Parmi les faiblesses du projet, deux aspects nous préoccupent particulièrement :

  • La place de la mobilité douce : bien que quelques aménagements soient prévus, le déséquilibre reste flagrant. Le projet donne la priorité à la voiture, au détriment de la sécurité et de la fluidité pour les usagers faibles. À titre d’exemple, le trajet cyclable entre la gare des bus et l’école Caritas n’est prévu qu’en sens unique, sans solution satisfaisante pour le retour. À l’heure où la transition vers une mobilité active est une priorité, cette approche est anachronique.
  • La cohésion du village : la création de bernes centrales imprimées entre les deux futurs giratoires va marquer la fracture entre les deux parties d’Hamme-Mille. Ce type de dispositif, pensé pour fluidifier le trafic, peut au contraire isoler les habitants et compliquer l’accès aux services. Il est essentiel de penser les infrastructures routières non seulement en termes de flux automobiles, mais aussi en termes de liens humains et sociaux.

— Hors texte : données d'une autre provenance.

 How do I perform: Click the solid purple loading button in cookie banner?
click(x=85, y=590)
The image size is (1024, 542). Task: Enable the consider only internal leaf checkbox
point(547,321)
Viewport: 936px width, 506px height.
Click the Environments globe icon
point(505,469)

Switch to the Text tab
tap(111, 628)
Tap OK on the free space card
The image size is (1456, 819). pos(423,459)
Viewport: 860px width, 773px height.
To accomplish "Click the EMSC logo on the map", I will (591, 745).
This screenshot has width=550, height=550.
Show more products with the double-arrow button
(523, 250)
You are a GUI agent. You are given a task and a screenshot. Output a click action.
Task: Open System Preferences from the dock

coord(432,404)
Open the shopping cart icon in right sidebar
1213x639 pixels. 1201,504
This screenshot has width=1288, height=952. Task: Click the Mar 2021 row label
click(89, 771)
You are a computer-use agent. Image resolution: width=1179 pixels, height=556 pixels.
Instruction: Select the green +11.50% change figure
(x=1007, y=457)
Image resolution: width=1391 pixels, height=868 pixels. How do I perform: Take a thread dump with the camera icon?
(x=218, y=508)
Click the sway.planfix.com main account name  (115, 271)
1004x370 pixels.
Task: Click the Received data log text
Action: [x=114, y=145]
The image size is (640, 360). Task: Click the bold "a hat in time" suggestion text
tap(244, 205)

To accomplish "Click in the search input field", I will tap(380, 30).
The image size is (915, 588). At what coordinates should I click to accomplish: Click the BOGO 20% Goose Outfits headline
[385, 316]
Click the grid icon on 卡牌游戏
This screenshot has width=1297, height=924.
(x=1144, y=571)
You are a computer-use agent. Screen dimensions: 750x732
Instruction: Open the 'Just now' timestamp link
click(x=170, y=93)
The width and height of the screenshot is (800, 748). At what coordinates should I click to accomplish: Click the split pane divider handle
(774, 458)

Nous sommes convaincus qu’il aurait été possible de faire mieux. En intégrant dès le départ la nouvelle voirie prévue entre la rue des Messes et la chaussée de Louvain, on aurait pu repenser la circulation dans la rue Goemans, mieux connecter les différents projets, et offrir une infrastructure plus cohérente, plus humaine, et plus adaptée aux besoins quotidiens des habitants.

Chez Beauvechain avec Vous, nous pensons qu’un aménagement public ne se juge pas seulement à son coût ou à sa technicité. Il se juge à son utilité réelle pour les citoyens, à sa capacité à améliorer la vie quotidienne, à la manière dont il s’intègre dans une vision plus large de développement communal. Le rond-point d’Hamme-Mille est une occasion manquée. Mais il n’est pas trop tard pour tirer les leçons de ce projet et poser les bases d’une gouvernance plus exigeante, plus transparente et plus participative à l’avenir. La demande du collectif d’imposer un moratoire sur les projets d’importance et d’établir un SOL à Hamme-Mille pour cadrer l’ensemble des projets reste totalement légitime.